COLCHESTER Gazette readers have been left frustrated following another rise in interest rates.

The Bank of England has risen the interest rates for a sixth time in a row from 1.25 per cent to 1.75 per cent.

The decision makes it the largest increase for 27 years and comes in an attempt to control runaway inflation.

The last time interest rates were 1.75 per cent was during the global financial crisis in December 2008.

The bank also warned the UK is set to fall into its longest recession since the financial crisis and inflation will peak at more than 13 per cent as gas prices soar.

In Colchester, the news came as frustrating for many Gazette readers.

Darren Marter said: “I’m bummed out. The mortgage is coming to an end of its fixed rate this year. Going to have to jump on a far higher rate than what I'm paying now.”

Kerry Rogers echoed this sentiment, saying: “Luckily we’ve finished paying our mortgage but it’s terrible, especially for those just starting out.”

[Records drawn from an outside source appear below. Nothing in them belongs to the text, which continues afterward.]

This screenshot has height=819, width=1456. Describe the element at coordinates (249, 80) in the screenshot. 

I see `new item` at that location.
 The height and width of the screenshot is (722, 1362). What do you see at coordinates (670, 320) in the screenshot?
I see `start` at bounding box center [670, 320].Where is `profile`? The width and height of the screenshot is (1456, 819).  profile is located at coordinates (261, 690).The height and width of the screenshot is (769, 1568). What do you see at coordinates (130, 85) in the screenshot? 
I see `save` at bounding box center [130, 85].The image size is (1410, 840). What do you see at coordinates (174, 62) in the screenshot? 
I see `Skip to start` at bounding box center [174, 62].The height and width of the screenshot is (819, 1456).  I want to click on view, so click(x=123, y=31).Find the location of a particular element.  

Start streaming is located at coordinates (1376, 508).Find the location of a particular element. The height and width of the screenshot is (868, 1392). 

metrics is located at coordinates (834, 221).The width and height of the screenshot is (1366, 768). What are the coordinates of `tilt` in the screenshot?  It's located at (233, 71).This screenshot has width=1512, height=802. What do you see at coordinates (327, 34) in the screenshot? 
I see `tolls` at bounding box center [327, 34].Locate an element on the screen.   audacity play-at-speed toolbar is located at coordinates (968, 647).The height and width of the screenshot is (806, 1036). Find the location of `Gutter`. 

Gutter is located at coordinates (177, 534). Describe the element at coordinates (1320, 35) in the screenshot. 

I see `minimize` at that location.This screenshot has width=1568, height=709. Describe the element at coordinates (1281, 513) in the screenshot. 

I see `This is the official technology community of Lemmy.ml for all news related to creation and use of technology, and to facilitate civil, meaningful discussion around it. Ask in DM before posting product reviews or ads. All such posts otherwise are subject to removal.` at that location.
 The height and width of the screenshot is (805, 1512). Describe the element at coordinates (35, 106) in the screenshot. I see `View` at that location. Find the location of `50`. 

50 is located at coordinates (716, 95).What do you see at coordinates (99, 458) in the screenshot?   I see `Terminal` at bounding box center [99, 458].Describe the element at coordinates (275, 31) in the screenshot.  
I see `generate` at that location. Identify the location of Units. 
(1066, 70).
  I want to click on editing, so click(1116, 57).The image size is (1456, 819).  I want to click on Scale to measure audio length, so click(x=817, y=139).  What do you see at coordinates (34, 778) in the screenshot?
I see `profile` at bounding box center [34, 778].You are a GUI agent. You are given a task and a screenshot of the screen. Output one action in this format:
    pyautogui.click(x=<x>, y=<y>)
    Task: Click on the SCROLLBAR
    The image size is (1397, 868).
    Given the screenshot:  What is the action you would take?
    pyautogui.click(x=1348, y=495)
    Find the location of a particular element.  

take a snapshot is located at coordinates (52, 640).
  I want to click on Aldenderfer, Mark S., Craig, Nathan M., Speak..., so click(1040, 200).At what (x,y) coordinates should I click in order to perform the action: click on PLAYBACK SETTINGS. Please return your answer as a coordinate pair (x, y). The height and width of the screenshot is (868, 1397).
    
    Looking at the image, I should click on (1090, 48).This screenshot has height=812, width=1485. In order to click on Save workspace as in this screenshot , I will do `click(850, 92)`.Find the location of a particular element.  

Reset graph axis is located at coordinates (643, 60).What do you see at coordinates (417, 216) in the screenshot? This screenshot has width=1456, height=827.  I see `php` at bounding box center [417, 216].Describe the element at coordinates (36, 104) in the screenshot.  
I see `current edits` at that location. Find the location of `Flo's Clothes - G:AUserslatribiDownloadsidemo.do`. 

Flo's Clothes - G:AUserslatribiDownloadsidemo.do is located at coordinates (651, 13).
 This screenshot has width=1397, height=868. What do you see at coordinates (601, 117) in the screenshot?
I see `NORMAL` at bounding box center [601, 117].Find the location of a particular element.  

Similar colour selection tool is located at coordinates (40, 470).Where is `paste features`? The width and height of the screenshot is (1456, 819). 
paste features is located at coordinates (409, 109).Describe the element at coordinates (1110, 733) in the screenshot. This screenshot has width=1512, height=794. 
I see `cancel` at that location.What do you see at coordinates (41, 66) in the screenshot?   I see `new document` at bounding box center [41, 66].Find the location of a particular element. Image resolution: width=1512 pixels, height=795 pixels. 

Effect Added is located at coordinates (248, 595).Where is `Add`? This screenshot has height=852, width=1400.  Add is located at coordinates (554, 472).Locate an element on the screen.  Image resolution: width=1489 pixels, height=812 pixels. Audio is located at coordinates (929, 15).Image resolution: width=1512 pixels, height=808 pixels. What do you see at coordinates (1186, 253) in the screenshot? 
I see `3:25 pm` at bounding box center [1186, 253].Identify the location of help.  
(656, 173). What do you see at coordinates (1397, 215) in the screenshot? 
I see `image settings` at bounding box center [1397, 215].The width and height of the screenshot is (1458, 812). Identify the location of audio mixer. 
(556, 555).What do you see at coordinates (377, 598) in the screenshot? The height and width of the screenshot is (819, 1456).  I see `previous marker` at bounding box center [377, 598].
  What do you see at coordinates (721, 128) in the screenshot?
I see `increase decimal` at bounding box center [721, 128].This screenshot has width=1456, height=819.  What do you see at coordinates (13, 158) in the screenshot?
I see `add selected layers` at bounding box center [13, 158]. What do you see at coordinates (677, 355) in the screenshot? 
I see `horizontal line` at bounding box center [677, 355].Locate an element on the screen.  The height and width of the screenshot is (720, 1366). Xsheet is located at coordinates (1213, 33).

Daniel Sharples said: “It’s the overinflated cost of electricity, gas, diesel and petrol that are really pushing up the inflation rate, take these out of the equation and the actual increase would be massively reduced and I doubt there would be any need to increase the interest rate at all.”

Director of Citizens Advice in Essex Martin Lord said: “If it hadn’t been in the context of all the other things people have had to confront, it might have been something people would have had more confidence to deal with.

“People who are struggling, if they see their loan payments going up, it’s just another thing to stress over.”

Citizens Advice has revealed through a new interactive dashboard that crisis support continues to grow at record-breaking levels.

Martin added how they can help those who are struggling financially.

He said: “We try to help people maximise their income and rationalise their expenditure.

“If your income and expenditure are at the very least balanced, we can put a plan in place to tackle debt.

“People can help themselves through things like seeking support from energy companies, getting help from food banks, or looking into the Government’s household support fund which we are administering partly in Essex.”